--- The data Enclosed Below ---
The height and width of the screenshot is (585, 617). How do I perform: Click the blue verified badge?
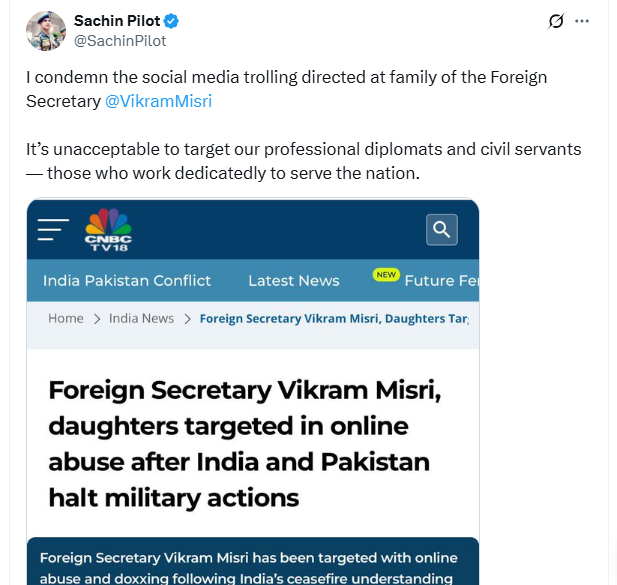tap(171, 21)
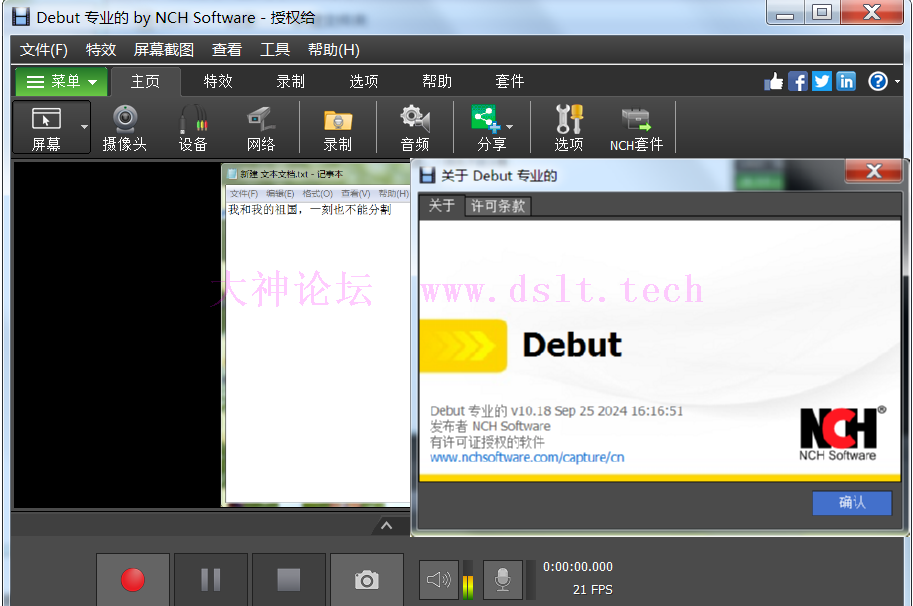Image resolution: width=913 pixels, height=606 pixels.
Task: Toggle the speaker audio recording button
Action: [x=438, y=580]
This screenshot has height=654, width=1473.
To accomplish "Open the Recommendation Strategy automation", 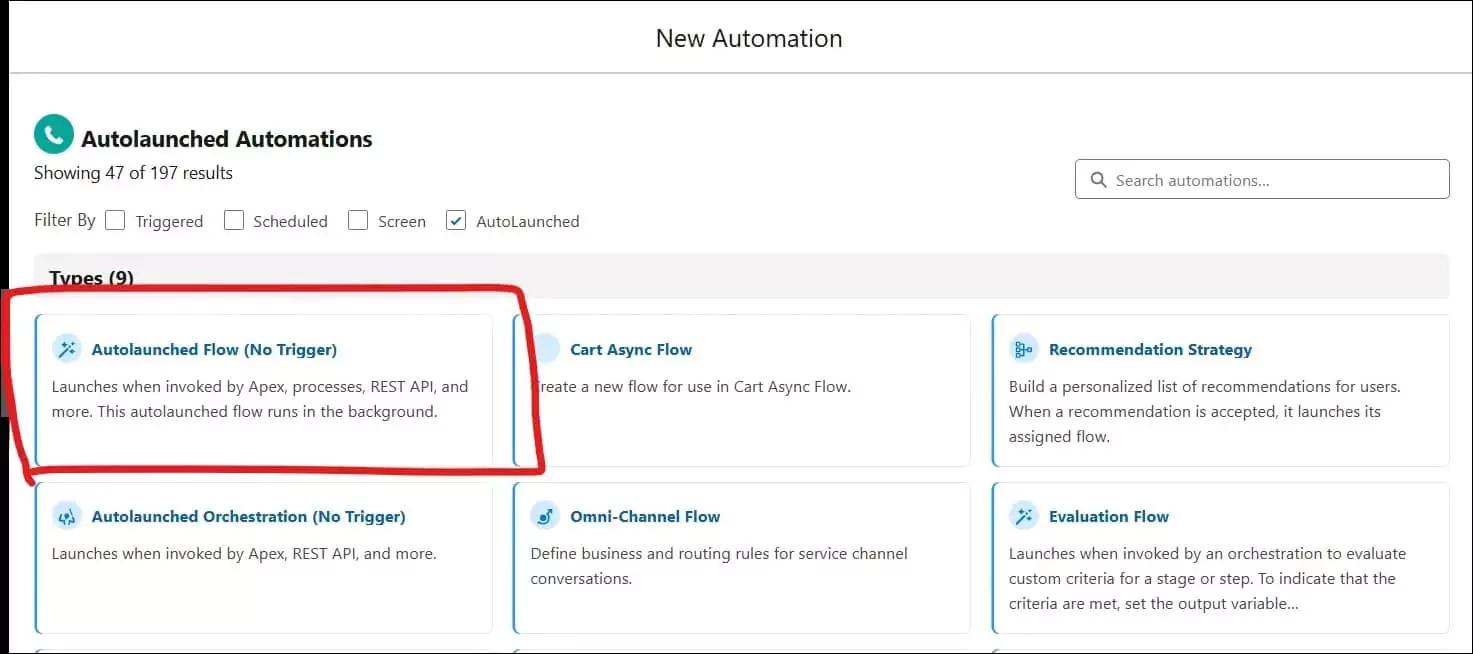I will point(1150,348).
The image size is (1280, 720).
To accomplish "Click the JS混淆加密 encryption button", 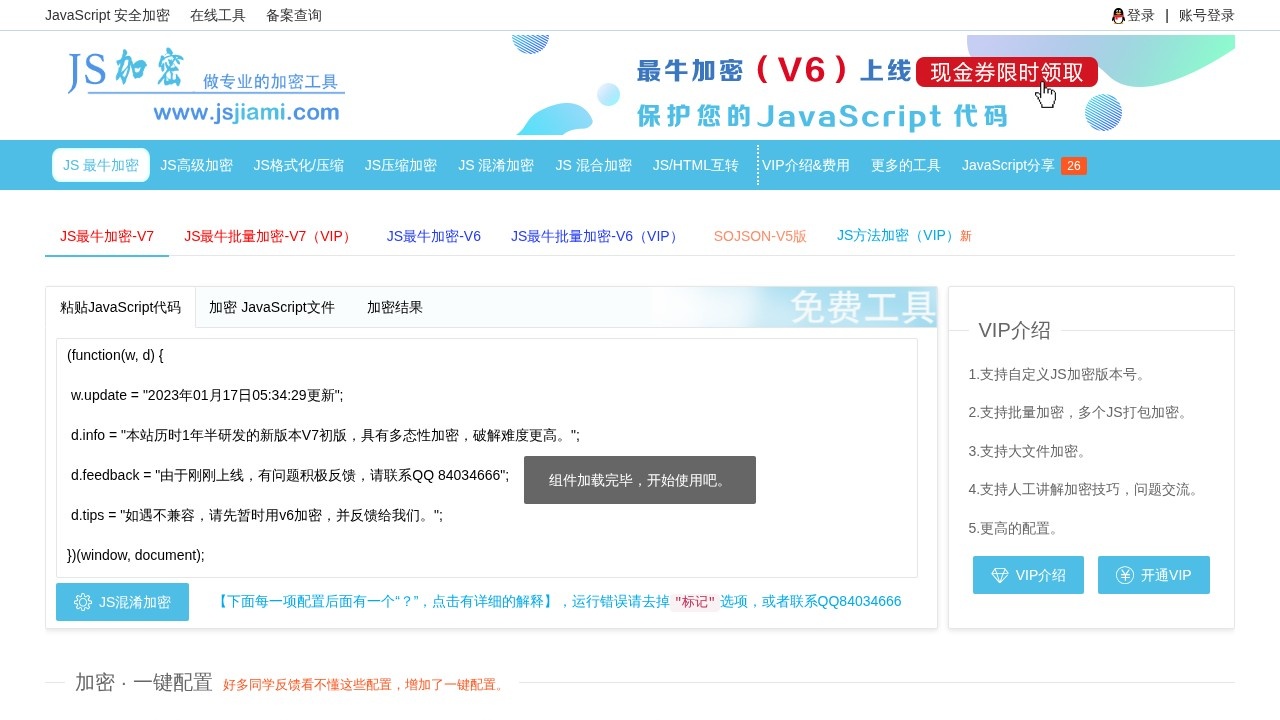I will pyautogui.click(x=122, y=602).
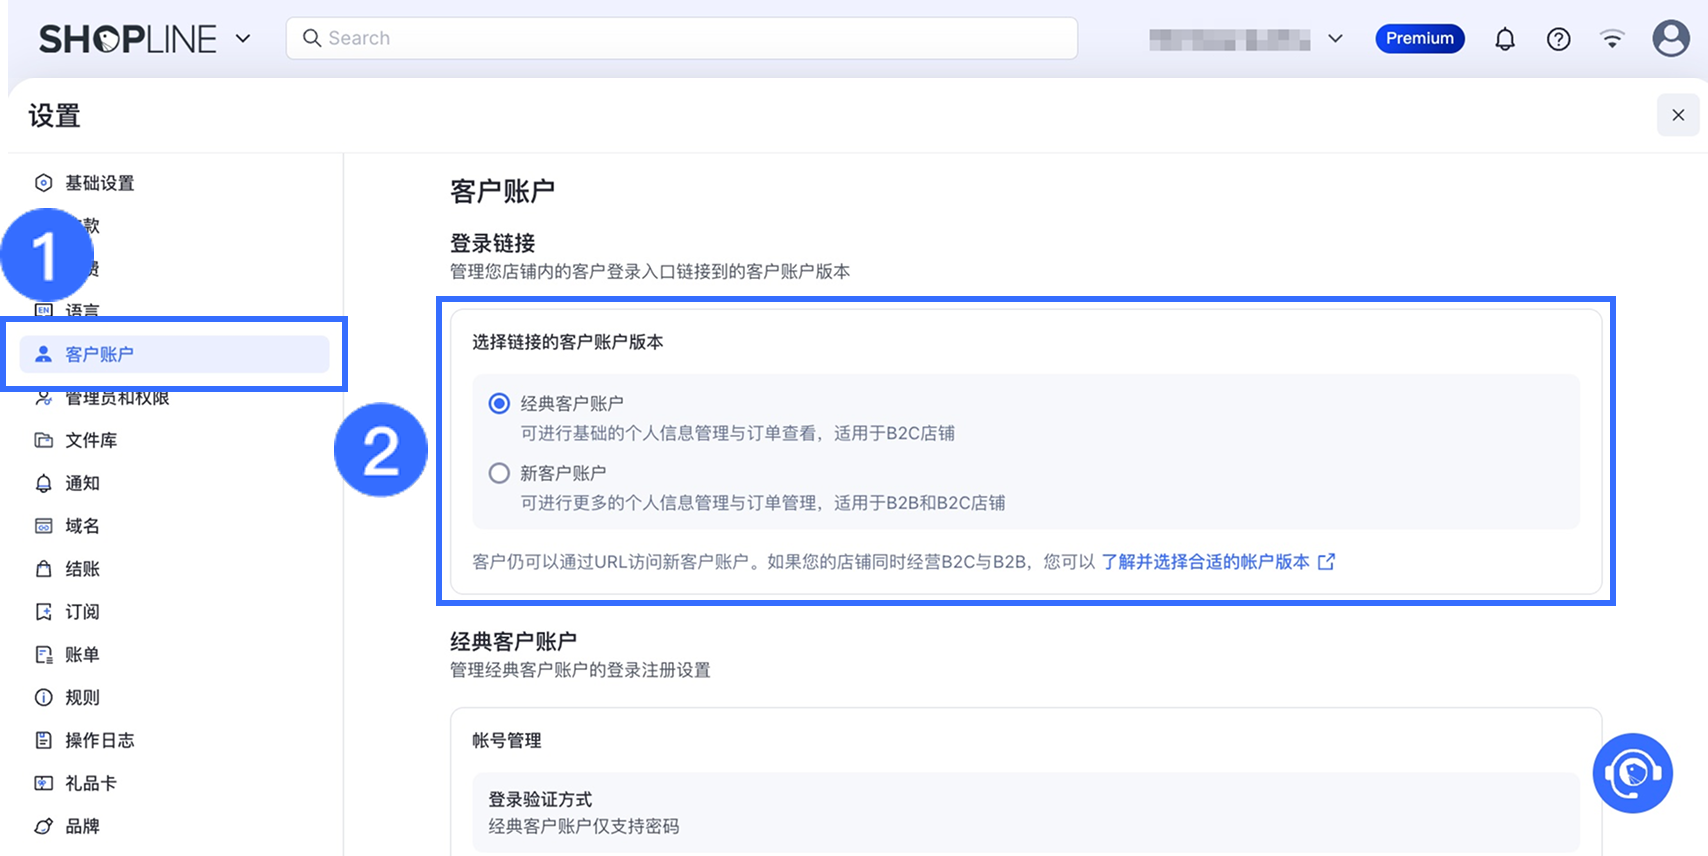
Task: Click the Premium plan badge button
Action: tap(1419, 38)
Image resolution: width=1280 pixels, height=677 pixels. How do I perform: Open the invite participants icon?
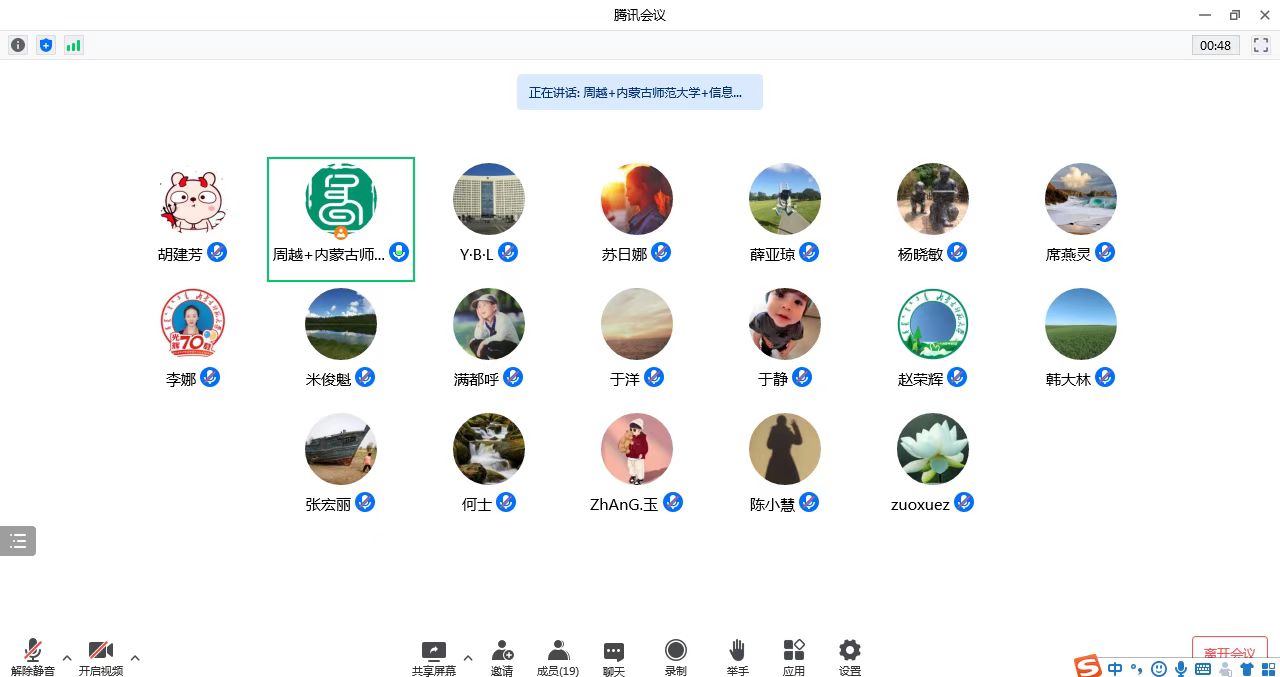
--- End of Enclosed The data ---
Task details — Give back, exactly as written, the lines from the top of the material through the line with "This screenshot has height=654, width=1473.", ends included and pictures left aside.

Written solution —
The height and width of the screenshot is (585, 617). How do I perform: Click the blue verified badge?
tap(171, 21)
Image resolution: width=913 pixels, height=606 pixels.
Task: Toggle the speaker audio recording button
Action: [x=438, y=580]
This screenshot has height=654, width=1473.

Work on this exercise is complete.